After two weeks without a response, it sure seems like the RfC is being ignored. The foundation appears to be spending movement resources on 'branding exercises', despite the ongoing RfC. Without Sänger's repeated criticisms of off-wiki actions you wouldn't be here to tell us a response is being planned, which means that they've achieved something. I agree that a calm discussion flows more smoothly than a heated one - certainly, I've taken a long time to write this reply. So I think that brings me back to my first question - how can we discuss things in a way that is both calm, and gets results?
I'd like to discuss the problems in the previous FAQ, like the way I had to correct a misleading presentation of community sentiment[11], before the new one is created. I realize this sort of thing is a hard conversation to have, so how do we get to the point where we can do it in a collegial way, rather than having the WMF staff go off to repeat the prior mistake of discussing things off-wiki, and then coming out with something that is torn apart on-wiki? That's the FLOW process, a process that didn't benefit anyone. What's the equivalent of the Talk Pages Project for Branding? TomDotGov (talk) 16:45, 14 March 2020 (UTC)Reply
Da ich augenscheinlich auf Englisch zu harsch rüber komme, werde ich künftig nur noch auf Deutsch schreiben.

### Exercise
Reproduce the passage of the comment about the branding RfC from "I'd like to" to "auf Deutsch schreiben.", word for word.

Dataset items:
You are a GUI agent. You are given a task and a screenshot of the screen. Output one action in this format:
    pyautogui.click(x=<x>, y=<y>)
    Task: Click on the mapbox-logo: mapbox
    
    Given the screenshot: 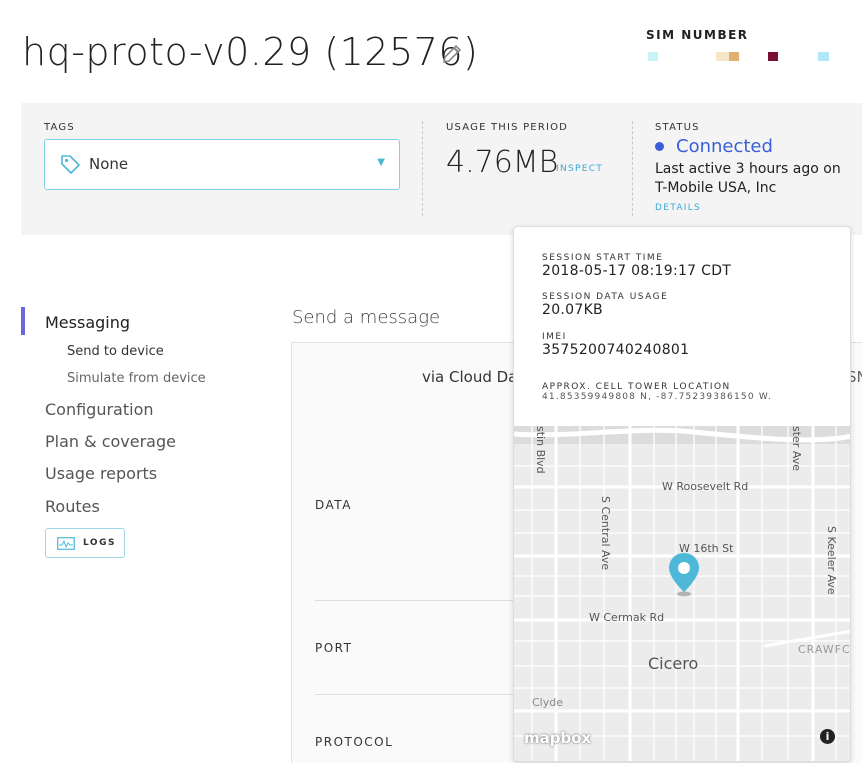 What is the action you would take?
    pyautogui.click(x=558, y=738)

### Task output
I'd like to discuss the problems in the previous FAQ, like the way I had to correct a misleading presentation of community sentiment[11], before the new one is created. I realize this sort of thing is a hard conversation to have, so how do we get to the point where we can do it in a collegial way, rather than having the WMF staff go off to repeat the prior mistake of discussing things off-wiki, and then coming out with something that is torn apart on-wiki? That's the FLOW process, a process that didn't benefit anyone. What's the equivalent of the Talk Pages Project for Branding? TomDotGov (talk) 16:45, 14 March 2020 (UTC)Reply
Da ich augenscheinlich auf Englisch zu harsch rüber komme, werde ich künftig nur noch auf Deutsch schreiben.